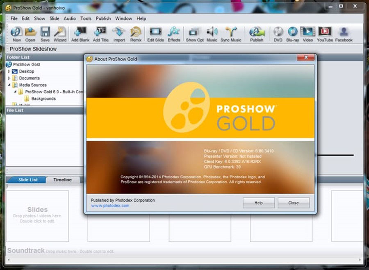Click the Help button in About dialog
Image resolution: width=369 pixels, height=270 pixels.
[x=258, y=203]
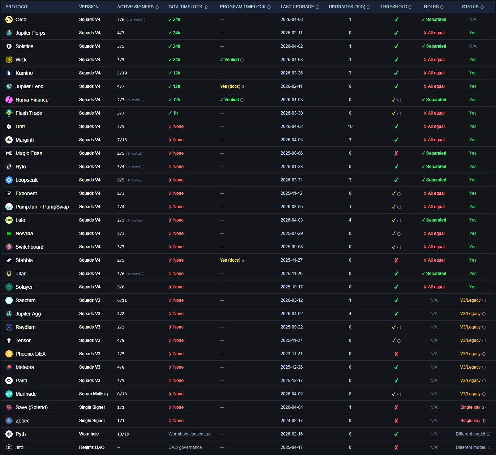The height and width of the screenshot is (455, 496).
Task: Open the Jupiter Perps protocol name
Action: pyautogui.click(x=30, y=33)
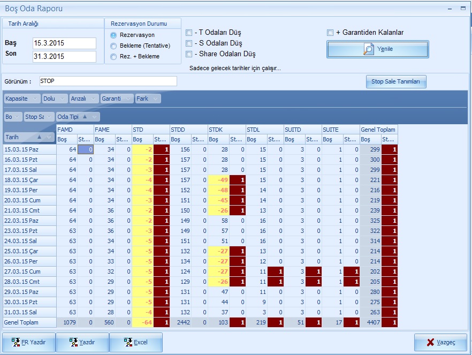The height and width of the screenshot is (355, 472).
Task: Click the FR Yazdır print icon
Action: (16, 342)
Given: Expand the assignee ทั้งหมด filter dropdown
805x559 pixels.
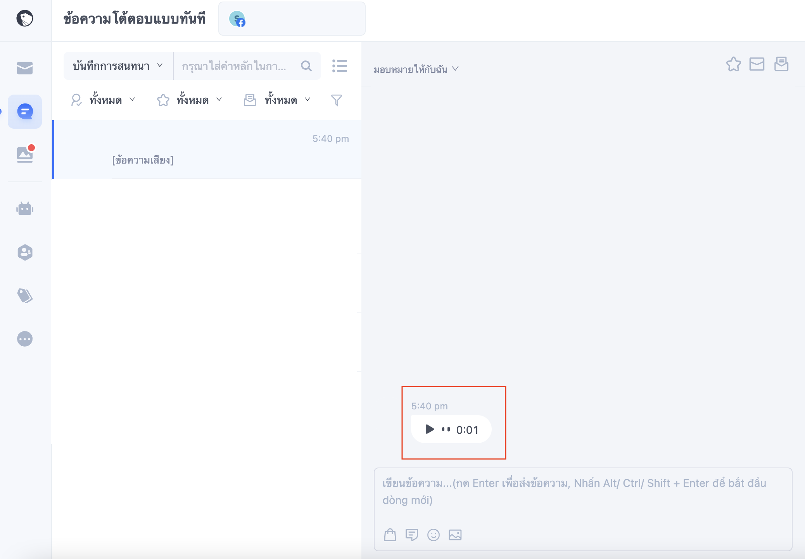Looking at the screenshot, I should click(103, 100).
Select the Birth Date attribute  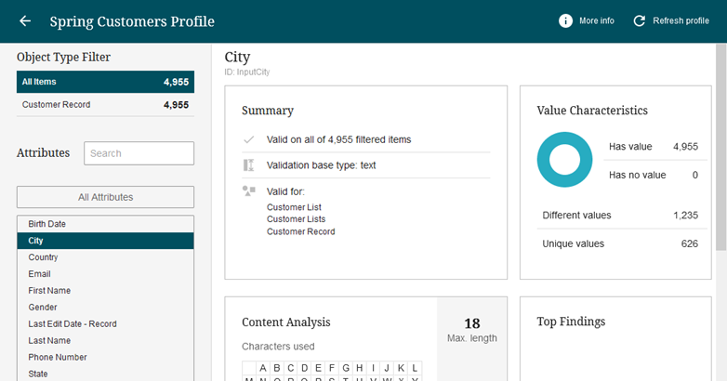[105, 224]
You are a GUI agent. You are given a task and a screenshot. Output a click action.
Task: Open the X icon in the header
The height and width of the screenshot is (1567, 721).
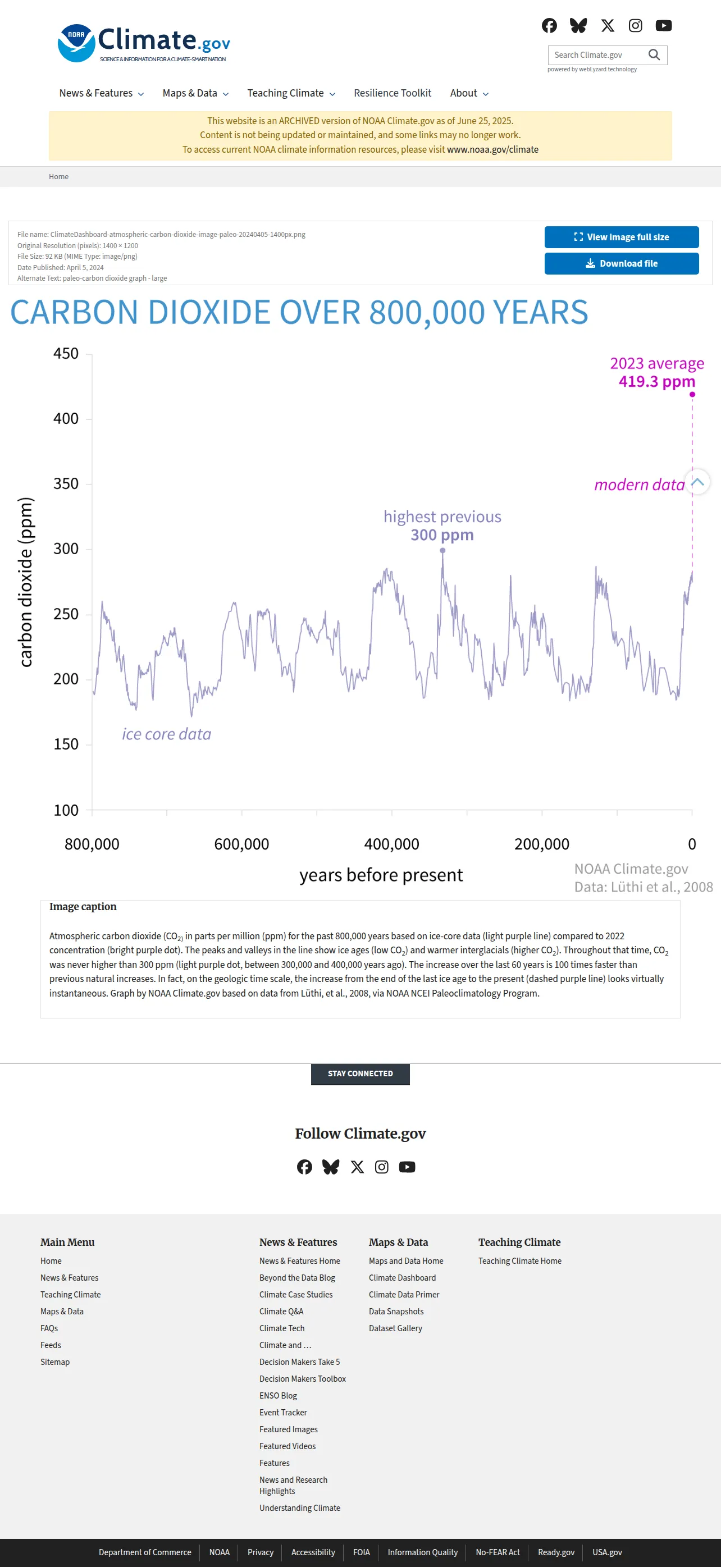607,26
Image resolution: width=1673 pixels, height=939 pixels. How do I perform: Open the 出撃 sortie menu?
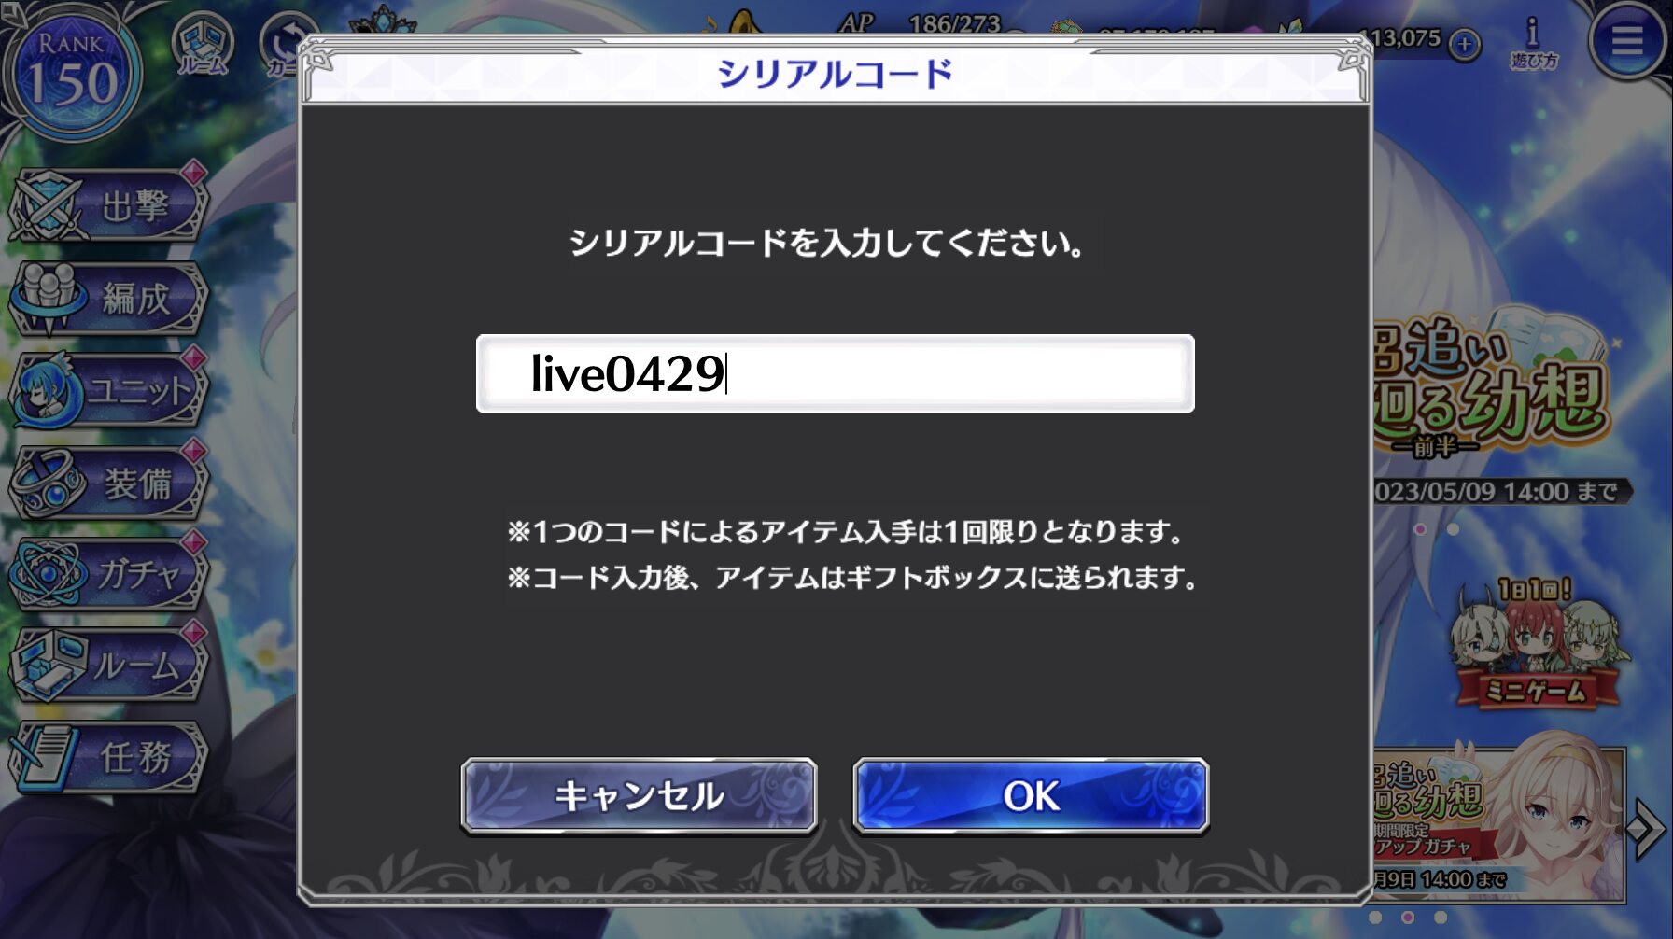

···

__WHAT YOU HAVE TO DO__
Starting at the line that contains "Task: Open the X icon in the header", write out every line through the final line of the entries, word for word; skip any pictures.

__RESPONSE__
Task: Open the X icon in the header
The height and width of the screenshot is (1567, 721).
607,26
Image resolution: width=1673 pixels, height=939 pixels. How do I perform: Open the 出撃 sortie menu?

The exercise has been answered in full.